Omit images. Retype all entries verbatim.

> [Extracted information]

Segment Open

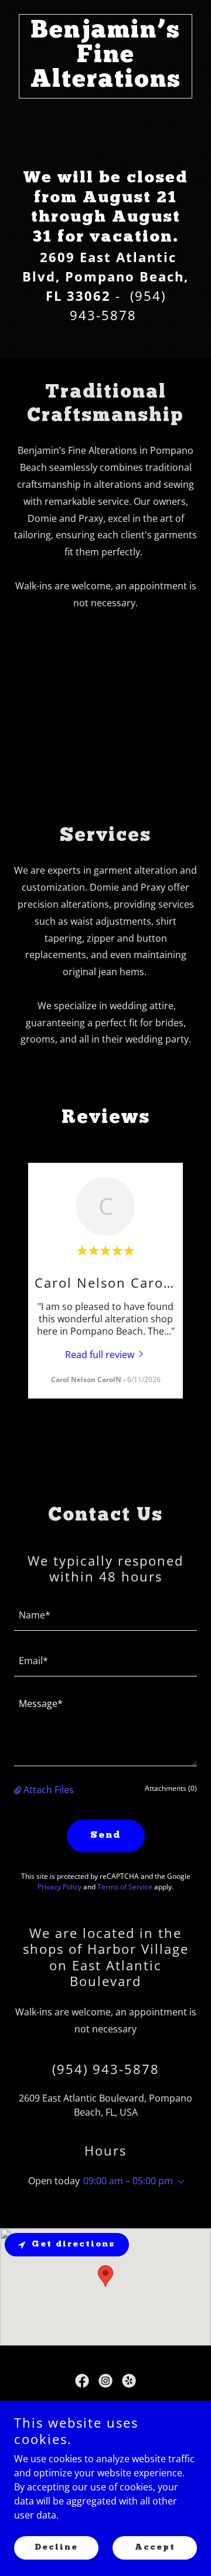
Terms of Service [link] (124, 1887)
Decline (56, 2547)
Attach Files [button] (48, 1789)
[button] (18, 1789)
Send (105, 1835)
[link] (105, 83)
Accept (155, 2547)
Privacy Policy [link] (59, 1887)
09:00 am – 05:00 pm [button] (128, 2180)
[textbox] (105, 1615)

Segment Closed

> [Answer to this task]
Terms of Service [link] (124, 1887)
Decline (56, 2547)
Attach Files [button] (48, 1789)
[button] (18, 1789)
Send (105, 1835)
[link] (105, 83)
Accept (155, 2547)
Privacy Policy [link] (59, 1887)
09:00 am – 05:00 pm [button] (128, 2180)
[textbox] (105, 1615)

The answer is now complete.